Urokinase, when compared to r-tPA, has been used for a longer period of time and the safe doses are better known. There have not been sufficient randomized studies to provide safe doses for r-tPA. For this reason, it is difficult for us to determine the effect of the r-tPA doses on the haemorrhagic complications as independent variables. A dose of 20-40 mg has been suggested to be between safe limits in some studies 13,26.

We have tried not to exceed a r-tPA dose of 20 mg (mean 18.5 mg). One patient with CTO received a dose of 30 mg r-tPA because of the severity of the clinical condition without any haemorrhagic complications. However, a dose of 5 mg r-tPA have caused massive bleeding in one of our patients. Therefore, a certain level of safe dose of r-tPA can not be given for each individual patient.

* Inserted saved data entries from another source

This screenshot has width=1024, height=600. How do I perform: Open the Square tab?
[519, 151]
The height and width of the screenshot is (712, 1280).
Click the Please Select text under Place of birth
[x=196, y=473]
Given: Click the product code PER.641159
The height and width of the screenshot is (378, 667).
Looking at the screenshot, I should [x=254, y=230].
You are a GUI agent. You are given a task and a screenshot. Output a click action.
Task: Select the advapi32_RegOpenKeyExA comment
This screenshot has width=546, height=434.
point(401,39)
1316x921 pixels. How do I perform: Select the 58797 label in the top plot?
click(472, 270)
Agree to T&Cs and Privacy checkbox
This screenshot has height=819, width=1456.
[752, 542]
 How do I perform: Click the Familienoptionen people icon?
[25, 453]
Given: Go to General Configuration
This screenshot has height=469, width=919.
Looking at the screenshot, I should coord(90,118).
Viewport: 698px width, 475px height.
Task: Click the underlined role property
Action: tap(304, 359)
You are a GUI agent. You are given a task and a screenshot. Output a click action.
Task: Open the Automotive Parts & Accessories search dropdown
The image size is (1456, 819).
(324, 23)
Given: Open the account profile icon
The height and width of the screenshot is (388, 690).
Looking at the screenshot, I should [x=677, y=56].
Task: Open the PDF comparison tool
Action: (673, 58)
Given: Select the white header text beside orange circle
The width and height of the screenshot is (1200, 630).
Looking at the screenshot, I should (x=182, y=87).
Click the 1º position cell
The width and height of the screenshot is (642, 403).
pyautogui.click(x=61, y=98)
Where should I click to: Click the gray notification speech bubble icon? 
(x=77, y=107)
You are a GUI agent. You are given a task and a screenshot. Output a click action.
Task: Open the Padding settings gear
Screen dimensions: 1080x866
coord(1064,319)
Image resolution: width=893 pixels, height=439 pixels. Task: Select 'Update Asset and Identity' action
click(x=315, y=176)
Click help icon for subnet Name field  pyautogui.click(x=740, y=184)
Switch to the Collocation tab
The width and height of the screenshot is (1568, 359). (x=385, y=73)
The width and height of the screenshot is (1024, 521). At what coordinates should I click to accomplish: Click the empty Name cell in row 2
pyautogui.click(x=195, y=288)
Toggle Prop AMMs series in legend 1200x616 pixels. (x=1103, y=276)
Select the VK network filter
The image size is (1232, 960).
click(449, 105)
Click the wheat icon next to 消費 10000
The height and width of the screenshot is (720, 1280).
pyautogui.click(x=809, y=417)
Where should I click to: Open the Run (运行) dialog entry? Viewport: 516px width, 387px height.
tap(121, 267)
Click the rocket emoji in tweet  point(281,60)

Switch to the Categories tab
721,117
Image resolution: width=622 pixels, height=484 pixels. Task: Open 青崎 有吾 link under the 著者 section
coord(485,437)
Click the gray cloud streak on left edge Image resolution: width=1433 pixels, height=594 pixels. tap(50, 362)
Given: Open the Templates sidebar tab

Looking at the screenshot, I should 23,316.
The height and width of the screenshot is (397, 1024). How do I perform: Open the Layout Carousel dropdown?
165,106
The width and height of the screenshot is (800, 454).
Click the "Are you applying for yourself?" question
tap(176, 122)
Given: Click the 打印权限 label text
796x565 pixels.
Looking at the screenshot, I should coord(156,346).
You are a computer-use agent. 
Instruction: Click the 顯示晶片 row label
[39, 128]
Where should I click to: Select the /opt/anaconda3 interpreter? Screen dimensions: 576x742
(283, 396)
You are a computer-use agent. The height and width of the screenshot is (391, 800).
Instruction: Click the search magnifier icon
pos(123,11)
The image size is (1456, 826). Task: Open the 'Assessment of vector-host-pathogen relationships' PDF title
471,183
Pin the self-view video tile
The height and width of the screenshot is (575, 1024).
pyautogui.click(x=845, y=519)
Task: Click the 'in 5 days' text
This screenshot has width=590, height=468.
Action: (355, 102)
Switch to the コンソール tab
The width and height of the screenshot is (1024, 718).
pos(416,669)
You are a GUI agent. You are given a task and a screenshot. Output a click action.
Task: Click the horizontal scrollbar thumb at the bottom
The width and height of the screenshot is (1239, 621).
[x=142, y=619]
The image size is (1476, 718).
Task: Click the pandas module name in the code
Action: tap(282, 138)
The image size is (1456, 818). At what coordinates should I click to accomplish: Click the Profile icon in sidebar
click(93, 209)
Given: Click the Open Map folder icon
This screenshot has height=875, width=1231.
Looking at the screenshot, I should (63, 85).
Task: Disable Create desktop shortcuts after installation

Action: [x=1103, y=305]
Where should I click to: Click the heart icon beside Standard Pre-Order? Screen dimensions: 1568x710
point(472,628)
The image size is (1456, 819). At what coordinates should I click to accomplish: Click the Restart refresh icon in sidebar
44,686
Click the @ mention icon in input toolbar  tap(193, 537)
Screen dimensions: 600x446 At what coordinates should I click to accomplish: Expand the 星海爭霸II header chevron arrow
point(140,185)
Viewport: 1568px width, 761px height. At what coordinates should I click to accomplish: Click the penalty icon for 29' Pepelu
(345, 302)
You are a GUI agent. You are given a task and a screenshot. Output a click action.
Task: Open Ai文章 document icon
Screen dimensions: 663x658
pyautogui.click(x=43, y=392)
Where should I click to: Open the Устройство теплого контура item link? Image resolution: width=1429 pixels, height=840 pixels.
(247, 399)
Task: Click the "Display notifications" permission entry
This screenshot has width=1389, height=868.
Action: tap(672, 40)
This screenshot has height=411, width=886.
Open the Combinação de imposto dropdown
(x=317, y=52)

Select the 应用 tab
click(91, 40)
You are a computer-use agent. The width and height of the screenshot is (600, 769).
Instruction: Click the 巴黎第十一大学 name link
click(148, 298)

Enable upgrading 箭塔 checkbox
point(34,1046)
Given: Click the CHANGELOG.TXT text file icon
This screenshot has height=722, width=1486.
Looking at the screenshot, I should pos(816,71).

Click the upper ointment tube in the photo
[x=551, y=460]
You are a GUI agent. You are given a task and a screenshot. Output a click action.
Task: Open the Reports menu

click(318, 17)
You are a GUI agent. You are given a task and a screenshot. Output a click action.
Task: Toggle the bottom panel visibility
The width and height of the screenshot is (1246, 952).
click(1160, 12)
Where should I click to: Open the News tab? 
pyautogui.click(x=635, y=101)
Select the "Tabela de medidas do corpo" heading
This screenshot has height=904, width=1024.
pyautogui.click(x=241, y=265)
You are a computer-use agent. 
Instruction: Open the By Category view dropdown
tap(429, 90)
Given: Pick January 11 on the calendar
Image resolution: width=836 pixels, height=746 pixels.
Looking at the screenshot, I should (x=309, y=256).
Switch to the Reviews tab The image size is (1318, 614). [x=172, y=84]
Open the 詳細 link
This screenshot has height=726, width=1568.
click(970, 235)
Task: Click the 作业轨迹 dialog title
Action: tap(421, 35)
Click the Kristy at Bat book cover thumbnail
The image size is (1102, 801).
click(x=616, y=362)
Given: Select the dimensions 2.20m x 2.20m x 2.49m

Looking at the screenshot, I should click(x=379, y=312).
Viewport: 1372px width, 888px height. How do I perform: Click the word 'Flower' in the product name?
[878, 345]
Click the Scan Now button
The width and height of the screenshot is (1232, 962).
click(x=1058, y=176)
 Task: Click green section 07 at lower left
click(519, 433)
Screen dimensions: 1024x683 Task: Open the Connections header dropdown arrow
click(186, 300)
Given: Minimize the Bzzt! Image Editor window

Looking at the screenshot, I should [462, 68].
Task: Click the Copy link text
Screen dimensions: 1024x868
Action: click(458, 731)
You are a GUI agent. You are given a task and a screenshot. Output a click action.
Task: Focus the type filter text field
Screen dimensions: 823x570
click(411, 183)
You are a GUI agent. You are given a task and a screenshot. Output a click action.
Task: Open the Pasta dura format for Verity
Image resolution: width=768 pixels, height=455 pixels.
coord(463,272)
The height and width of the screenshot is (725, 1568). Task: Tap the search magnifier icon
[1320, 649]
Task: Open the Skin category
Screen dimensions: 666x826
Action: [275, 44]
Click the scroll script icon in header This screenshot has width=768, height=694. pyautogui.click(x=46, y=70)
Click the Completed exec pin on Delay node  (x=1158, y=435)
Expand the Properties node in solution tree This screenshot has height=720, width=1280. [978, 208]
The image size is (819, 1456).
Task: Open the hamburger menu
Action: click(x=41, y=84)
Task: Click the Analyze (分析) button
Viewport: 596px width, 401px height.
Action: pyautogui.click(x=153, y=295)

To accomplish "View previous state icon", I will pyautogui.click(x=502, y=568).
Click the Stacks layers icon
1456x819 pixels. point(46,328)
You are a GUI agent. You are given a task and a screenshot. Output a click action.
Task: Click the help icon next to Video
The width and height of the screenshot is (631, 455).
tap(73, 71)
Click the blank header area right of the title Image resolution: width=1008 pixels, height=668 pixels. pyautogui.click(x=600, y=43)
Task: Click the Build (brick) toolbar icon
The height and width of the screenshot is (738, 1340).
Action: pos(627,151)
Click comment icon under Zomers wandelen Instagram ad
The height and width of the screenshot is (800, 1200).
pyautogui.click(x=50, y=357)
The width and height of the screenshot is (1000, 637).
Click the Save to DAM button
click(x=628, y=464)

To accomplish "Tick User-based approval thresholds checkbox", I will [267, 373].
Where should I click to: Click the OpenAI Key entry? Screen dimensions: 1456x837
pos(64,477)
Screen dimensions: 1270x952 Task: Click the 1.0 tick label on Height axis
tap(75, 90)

Zeumer stated that 20 mg r-tPA is equivalent to 750 000 U urokinase on effect and safety (13). Cross et al reported a bleeding rate of 75% and 15% for patients with basilar artery thrombosis who are treated with r-tPA (4 cases) and urokinase (20 cases) respectively27.

The doses used were 20-50 mg for r-tPA, and 250000-1750000 U for urokinase. They have used the ratios given in Zeumer’s study when converting urokinase doses to r-tPA, and they have decided r-tPA to be unsafe in these doses.

Conclusions

IA thrombolysis is a challenging new treatment in acute stroke. Obviously, treating the wrong patient results in an unacceptably high rate of complications.

The most important factor affecting prognosis is the haemorrhagic complications. Therefore it is important to decide which patient will benefit from treatment and which patient has a high risk of haemorrhage.We can state with our limited number of cases and the information published in the literature that patient age is the most important independent variable for haemorrhagic complications. In cases with CTO where the mortality rate is high, the treatment should be more aggressive.